If you apply before your wife is in UK for 3 months, you don't need her job details or tenancy, but there is no harm in including. Plus your marriage certificate professionally translated into English and some evidence of a genuine relationship like photos, skype and joint accounts and bills.


----------



## bleu1991 (Nov 25, 2015)

Thank u 
How Tales time?


----------



## Joppa (Sep 7, 2009)

For applications made in Warsaw, a few get processed within 3 weeks but most are taking up to 12 weeks. They are getting very busy because of the migrant crisis.


----------



## bleu1991 (Nov 25, 2015)

Bills sry i have been in poland 3months and we was living in home of family my wife.


----------



## Joppa (Sep 7, 2009)

That's fine.


----------



## bleu1991 (Nov 25, 2015)

Hi i need Copy of passport of my wife or need certified by embassy of pl in uk?


----------



## Joppa (Sep 7, 2009)

Or her national ID card.


----------



## bleu1991 (Nov 25, 2015)

Yes but she need go to embassy of Poland in uk? Or just Copy of passport or id card? 
Thnx joppa


----------



## Joppa (Sep 7, 2009)

If she submits original passport or ID card, no certification is needed.
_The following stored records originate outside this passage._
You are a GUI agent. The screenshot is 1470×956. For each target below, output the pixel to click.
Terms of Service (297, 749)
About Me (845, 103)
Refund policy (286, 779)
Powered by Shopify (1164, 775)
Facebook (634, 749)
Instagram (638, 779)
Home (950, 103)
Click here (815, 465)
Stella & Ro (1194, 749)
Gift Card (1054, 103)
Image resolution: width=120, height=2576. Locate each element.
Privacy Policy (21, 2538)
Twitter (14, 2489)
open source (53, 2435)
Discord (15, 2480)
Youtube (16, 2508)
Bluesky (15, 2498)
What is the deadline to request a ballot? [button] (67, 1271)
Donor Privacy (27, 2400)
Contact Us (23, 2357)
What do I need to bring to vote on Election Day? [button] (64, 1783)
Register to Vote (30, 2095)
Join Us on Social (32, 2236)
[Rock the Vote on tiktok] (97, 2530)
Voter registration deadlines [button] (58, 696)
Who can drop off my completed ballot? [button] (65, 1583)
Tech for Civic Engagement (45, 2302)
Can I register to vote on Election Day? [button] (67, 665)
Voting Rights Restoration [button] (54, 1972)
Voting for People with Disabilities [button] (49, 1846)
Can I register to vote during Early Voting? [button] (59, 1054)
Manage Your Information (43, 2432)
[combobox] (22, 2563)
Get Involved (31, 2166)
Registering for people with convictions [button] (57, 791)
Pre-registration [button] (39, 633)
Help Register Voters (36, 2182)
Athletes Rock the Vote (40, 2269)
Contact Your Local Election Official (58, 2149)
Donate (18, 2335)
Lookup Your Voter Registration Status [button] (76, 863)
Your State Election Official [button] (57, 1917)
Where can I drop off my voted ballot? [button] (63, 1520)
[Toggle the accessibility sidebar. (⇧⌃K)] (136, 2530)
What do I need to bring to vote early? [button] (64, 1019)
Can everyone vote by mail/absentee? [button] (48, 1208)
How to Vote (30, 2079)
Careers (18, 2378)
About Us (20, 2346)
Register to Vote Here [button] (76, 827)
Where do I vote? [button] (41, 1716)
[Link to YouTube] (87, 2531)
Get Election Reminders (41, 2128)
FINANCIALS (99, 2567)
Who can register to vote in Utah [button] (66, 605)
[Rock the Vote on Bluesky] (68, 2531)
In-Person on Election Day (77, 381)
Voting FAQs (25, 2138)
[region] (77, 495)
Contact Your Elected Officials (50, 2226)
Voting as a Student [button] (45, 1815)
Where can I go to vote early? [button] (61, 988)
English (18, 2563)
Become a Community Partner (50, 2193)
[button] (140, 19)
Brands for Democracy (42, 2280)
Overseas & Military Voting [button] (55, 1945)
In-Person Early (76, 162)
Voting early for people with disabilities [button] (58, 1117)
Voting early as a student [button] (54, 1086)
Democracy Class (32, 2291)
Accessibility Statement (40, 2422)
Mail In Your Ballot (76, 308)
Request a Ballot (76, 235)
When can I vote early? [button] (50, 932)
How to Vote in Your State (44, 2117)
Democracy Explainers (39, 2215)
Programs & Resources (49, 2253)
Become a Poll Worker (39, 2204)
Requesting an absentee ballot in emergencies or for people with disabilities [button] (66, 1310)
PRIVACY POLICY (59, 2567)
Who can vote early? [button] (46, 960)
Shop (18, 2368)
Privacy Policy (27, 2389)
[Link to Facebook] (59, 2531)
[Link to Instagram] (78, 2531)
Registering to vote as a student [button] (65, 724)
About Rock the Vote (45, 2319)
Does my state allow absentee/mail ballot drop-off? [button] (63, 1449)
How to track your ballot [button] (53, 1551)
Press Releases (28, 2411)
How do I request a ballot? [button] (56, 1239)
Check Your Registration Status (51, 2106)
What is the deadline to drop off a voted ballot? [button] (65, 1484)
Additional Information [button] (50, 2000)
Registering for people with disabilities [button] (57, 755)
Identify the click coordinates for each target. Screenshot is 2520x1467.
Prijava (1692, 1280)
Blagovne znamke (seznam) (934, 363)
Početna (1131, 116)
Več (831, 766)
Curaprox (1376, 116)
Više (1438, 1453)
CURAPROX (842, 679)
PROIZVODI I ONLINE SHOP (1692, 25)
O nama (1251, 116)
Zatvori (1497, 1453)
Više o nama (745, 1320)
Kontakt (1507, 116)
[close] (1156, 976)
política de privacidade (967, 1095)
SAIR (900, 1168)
Only if she wants to submit a copy.


----------



## bleu1991 (Nov 25, 2015)

The last qeustion 
In application ask How much money in £ 
And me have złotych poland 
What i do and how i answer?


----------



## Joppa (Sep 7, 2009)

Just use the latest Oanda rate to convert zloty into sterling amount.


----------



## bleu1991 (Nov 25, 2015)

The problem i will show them this money in zł and my accont not in gpb£ 
Or in application wrote in zł and bank statment in zl


----------



## Joppa (Sep 7, 2009)

Just attach a note stating what the latest Oanda rate for zloty/£ is, like 6.05. They aren't stupid and understand what you have done.


----------



## bleu1991 (Nov 25, 2015)

Thnx so much


----------



## bleu1991 (Nov 25, 2015)

im sure u will hat me joooppp but the last qeustion here in poland im not working
i show that my mum in law my sponsor and join her bank statment and her id card ?
or in apps i say that im not working and join my bank statment ?what you advice me!


----------